(Target pointing data)
━━━━━━
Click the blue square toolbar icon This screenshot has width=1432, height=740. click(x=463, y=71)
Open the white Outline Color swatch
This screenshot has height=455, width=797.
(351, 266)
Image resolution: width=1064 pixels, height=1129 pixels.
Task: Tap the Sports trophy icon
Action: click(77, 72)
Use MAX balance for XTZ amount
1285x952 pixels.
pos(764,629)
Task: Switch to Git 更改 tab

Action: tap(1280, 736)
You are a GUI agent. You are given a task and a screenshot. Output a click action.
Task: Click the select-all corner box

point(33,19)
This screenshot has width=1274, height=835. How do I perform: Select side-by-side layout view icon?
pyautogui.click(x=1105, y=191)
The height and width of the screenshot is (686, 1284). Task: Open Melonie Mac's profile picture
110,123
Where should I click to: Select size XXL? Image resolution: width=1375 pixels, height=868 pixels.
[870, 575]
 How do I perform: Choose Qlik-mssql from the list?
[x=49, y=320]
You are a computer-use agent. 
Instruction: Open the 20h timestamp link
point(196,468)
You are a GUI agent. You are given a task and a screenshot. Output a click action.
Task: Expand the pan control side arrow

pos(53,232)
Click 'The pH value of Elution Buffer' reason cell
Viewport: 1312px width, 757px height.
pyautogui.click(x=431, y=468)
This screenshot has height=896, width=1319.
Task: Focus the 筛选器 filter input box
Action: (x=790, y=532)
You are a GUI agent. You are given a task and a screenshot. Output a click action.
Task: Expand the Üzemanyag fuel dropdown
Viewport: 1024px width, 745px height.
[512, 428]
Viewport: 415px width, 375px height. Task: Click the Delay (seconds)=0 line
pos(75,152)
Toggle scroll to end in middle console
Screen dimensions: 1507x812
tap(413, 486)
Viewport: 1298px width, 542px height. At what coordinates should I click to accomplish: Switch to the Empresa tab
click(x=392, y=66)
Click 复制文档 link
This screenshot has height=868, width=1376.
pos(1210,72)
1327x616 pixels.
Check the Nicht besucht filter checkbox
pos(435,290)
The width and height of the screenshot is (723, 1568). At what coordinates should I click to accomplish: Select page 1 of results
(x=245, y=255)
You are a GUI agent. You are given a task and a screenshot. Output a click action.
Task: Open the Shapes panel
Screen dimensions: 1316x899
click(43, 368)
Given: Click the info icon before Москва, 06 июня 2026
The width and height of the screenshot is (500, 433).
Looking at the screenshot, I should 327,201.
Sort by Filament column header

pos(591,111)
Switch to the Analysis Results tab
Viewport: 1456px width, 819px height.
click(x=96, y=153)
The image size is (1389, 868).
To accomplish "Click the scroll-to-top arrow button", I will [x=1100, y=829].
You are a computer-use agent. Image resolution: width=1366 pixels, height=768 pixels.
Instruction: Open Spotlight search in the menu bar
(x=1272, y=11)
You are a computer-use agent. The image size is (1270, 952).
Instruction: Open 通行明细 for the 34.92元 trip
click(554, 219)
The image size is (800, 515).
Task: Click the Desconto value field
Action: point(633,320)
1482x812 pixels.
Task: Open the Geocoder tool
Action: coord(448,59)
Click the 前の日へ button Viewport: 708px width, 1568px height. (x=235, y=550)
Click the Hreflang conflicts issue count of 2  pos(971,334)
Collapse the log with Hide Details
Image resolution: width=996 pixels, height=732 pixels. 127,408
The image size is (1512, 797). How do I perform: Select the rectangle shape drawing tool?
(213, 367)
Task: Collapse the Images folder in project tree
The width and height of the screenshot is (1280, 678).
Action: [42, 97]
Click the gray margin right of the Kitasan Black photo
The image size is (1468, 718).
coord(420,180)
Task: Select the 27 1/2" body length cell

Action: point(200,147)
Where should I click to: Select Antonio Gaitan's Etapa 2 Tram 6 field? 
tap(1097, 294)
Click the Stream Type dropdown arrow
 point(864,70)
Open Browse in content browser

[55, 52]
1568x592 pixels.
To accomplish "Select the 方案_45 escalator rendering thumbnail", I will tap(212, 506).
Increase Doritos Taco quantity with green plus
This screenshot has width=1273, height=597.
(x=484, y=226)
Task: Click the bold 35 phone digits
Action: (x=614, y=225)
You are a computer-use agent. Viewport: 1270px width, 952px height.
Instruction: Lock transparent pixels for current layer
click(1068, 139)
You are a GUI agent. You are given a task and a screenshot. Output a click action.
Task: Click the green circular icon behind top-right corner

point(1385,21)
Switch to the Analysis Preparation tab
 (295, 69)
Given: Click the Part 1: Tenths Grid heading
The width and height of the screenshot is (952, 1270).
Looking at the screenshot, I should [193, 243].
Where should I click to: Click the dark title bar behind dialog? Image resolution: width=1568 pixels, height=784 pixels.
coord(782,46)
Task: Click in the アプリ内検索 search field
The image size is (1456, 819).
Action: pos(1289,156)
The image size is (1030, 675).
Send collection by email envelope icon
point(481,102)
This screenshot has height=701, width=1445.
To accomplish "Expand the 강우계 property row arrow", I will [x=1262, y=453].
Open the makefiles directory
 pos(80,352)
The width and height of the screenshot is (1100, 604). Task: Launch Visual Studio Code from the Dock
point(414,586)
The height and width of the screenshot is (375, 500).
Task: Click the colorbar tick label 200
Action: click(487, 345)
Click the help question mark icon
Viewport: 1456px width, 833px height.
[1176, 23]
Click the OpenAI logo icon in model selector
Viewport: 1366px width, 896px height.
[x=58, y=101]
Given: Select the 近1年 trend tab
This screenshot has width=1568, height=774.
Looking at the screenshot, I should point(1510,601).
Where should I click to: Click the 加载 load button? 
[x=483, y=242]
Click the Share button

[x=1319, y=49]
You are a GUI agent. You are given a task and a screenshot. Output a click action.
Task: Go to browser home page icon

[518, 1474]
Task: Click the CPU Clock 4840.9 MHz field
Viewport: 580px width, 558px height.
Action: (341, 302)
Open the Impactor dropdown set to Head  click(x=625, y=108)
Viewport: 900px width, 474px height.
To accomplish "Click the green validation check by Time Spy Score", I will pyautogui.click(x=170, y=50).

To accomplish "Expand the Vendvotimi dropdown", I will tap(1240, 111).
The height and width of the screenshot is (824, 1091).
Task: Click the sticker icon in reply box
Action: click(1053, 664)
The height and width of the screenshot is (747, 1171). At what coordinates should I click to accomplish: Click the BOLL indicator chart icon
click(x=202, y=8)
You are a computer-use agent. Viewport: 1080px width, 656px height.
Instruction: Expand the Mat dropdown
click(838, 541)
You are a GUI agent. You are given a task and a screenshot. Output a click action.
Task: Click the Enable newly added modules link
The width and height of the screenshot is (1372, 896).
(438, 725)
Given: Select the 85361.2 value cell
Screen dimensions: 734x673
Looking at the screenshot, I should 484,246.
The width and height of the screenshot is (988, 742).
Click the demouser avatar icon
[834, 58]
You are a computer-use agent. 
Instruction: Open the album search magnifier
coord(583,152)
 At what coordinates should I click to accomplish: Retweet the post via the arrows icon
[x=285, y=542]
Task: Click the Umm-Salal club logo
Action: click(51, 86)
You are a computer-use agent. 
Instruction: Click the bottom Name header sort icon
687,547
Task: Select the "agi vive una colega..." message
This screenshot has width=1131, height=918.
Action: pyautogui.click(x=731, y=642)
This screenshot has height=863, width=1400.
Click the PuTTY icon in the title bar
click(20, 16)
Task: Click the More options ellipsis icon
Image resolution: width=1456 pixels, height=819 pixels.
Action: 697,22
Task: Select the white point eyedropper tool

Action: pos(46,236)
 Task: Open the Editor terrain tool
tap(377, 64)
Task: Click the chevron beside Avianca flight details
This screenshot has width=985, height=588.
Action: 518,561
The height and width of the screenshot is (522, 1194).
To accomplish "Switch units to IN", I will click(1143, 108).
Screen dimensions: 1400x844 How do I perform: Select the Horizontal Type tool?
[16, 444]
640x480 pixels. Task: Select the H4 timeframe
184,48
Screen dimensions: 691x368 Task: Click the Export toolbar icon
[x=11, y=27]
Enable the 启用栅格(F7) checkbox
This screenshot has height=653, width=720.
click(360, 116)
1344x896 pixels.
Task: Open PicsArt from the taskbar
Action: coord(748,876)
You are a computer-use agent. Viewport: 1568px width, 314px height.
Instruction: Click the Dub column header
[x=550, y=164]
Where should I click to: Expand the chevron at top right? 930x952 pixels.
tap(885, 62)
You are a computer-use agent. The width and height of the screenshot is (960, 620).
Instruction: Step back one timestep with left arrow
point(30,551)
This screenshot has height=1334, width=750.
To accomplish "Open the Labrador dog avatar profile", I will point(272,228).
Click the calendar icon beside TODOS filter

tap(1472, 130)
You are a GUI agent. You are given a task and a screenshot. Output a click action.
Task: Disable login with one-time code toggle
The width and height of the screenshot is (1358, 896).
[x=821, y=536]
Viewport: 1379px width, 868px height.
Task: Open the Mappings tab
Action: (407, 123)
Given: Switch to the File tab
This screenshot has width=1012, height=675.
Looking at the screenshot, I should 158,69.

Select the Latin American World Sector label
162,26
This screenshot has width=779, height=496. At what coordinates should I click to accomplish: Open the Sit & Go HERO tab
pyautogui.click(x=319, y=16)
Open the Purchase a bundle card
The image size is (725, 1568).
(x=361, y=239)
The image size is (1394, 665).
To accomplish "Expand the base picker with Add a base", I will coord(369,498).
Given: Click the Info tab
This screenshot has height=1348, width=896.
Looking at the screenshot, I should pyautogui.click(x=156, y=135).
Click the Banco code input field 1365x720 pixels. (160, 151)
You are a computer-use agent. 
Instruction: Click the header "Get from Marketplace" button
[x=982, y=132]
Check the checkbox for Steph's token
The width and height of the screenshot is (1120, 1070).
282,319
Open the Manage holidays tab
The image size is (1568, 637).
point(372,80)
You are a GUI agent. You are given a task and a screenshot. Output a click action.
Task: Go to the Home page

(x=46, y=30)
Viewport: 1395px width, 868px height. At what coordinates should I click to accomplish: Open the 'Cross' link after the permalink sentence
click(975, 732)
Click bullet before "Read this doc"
━━━━━━
SHORT EXERCISE:
Render the stretch of the material above from the line containing "You are a computer-use agent. Image" through the line containing "(x=1272, y=11)" as a Markdown table with the columns "Row" and "Line", leaving out any blank lines.

WRITTEN SOLUTION:
| Row | Line |
|---|---|
| 1 | You are a computer-use agent. Image resolution: width=1366 pixels, height=768 pixels. |
| 2 | Instruction: Open Spotlight search in the menu bar |
| 3 | (x=1272, y=11) |